**What to work on**
Your task is to repeat exactly the lines below between the line holding "Task: Click США — Кибер general entry" and the line holding "Given: Click the red 9.10 Ω resistance value", inclusive, and only those.

**Materials provided**
──────
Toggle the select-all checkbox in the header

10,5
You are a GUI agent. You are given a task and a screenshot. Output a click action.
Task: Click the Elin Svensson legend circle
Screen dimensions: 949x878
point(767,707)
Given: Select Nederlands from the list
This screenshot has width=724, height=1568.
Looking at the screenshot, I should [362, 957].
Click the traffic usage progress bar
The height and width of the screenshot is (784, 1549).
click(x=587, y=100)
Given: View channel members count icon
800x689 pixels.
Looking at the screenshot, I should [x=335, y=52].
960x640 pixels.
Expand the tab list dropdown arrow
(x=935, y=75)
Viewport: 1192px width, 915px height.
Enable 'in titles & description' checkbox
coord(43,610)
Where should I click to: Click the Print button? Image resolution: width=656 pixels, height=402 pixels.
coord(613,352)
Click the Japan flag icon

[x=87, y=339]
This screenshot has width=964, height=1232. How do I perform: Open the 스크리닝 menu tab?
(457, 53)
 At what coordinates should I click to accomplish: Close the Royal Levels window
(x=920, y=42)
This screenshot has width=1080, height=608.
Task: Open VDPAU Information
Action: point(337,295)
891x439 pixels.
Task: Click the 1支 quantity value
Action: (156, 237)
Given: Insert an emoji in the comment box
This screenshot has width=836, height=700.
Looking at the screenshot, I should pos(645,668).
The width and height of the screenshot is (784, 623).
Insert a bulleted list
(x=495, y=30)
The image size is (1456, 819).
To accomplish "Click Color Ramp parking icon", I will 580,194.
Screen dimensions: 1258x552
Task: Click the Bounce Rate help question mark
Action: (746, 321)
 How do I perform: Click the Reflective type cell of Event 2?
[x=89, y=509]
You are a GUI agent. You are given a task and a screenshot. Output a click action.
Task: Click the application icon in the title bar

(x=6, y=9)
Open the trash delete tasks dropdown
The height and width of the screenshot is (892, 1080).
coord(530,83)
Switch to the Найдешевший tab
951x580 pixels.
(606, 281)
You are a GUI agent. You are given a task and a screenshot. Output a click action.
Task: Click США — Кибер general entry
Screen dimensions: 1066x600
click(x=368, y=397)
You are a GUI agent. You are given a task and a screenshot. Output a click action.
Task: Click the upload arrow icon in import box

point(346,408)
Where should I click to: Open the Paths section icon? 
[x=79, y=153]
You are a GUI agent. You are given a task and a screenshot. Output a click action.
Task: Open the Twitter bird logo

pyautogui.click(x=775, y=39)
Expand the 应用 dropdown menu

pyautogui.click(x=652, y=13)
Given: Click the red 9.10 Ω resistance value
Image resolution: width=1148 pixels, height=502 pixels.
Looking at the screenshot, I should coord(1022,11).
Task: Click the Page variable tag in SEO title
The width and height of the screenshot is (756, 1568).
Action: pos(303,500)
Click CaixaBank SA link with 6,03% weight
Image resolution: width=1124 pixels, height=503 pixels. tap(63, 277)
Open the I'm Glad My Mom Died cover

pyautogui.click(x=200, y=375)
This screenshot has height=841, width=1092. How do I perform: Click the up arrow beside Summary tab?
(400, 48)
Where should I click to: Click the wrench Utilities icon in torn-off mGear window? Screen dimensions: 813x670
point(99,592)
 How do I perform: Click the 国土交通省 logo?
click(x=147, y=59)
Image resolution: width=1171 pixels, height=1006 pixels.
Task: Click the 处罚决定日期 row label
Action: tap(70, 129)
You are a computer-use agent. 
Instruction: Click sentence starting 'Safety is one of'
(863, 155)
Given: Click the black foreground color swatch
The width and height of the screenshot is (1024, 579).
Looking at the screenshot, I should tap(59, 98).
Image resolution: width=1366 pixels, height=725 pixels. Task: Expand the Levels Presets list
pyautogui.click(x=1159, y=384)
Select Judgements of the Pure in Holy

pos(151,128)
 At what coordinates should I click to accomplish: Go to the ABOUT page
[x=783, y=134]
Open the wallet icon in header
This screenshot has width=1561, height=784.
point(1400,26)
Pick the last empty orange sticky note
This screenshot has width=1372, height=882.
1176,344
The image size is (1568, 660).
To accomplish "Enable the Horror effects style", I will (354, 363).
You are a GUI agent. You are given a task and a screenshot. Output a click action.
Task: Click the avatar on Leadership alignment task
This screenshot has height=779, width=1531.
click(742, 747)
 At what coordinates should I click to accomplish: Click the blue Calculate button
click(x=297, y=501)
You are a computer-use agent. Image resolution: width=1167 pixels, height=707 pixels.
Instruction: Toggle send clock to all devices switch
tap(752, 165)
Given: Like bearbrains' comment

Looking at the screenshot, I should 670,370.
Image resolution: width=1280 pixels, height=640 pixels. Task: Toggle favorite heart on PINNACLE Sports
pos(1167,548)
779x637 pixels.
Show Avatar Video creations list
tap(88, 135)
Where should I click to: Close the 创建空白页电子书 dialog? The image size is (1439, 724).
──────
**Reply**
Task: Click США — Кибер general entry
Screen dimensions: 1066x600
click(x=368, y=397)
You are a GUI agent. You are given a task and a screenshot. Output a click action.
Task: Click the upload arrow icon in import box

point(346,408)
Where should I click to: Open the Paths section icon? 
[x=79, y=153]
You are a GUI agent. You are given a task and a screenshot. Output a click action.
Task: Open the Twitter bird logo

pyautogui.click(x=775, y=39)
Expand the 应用 dropdown menu

pyautogui.click(x=652, y=13)
Given: Click the red 9.10 Ω resistance value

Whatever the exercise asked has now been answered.